__Work to be completed__:
Output only the lines below from the one containing "Image resolution: width=768, height=1651." to the one containing "Contact (942, 45)", exactly as written, both ends kept.

Collected data:
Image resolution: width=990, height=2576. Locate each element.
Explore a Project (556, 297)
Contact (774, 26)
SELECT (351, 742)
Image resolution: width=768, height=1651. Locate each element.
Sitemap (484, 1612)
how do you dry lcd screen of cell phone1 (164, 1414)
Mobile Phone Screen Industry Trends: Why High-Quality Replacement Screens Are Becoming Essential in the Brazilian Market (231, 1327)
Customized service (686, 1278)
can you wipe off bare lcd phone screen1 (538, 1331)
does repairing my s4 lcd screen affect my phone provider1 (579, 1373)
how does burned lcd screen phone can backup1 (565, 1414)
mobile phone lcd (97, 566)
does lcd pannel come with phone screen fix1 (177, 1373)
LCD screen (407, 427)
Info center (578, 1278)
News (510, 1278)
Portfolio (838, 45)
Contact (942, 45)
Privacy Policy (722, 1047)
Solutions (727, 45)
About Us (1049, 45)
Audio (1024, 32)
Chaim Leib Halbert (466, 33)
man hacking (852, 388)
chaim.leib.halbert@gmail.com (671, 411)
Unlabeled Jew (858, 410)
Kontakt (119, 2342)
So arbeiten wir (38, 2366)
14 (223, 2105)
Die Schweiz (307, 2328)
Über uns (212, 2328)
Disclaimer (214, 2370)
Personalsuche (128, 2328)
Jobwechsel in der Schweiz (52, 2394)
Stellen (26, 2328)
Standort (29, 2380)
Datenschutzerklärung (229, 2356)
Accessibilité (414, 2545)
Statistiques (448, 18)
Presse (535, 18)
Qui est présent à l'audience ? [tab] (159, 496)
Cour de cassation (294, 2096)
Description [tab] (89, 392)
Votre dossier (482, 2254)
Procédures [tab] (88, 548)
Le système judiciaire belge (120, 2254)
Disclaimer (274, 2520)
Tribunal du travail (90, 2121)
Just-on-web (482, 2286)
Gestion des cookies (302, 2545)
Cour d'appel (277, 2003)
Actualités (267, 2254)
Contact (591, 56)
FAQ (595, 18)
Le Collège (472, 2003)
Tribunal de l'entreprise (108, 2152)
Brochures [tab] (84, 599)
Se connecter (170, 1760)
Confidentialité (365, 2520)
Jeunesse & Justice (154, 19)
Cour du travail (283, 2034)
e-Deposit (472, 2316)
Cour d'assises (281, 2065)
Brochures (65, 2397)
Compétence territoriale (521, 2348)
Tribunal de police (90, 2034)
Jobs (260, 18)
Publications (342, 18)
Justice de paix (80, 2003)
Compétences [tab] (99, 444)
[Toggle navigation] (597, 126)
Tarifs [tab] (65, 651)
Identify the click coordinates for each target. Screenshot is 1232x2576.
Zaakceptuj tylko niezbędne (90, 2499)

__Result__:
Image resolution: width=768, height=1651. Locate each element.
Sitemap (484, 1612)
how do you dry lcd screen of cell phone1 (164, 1414)
Mobile Phone Screen Industry Trends: Why High-Quality Replacement Screens Are Becoming Essential in the Brazilian Market (231, 1327)
Customized service (686, 1278)
can you wipe off bare lcd phone screen1 (538, 1331)
does repairing my s4 lcd screen affect my phone provider1 (579, 1373)
how does burned lcd screen phone can backup1 (565, 1414)
mobile phone lcd (97, 566)
does lcd pannel come with phone screen fix1 (177, 1373)
LCD screen (407, 427)
Info center (578, 1278)
News (510, 1278)
Portfolio (838, 45)
Contact (942, 45)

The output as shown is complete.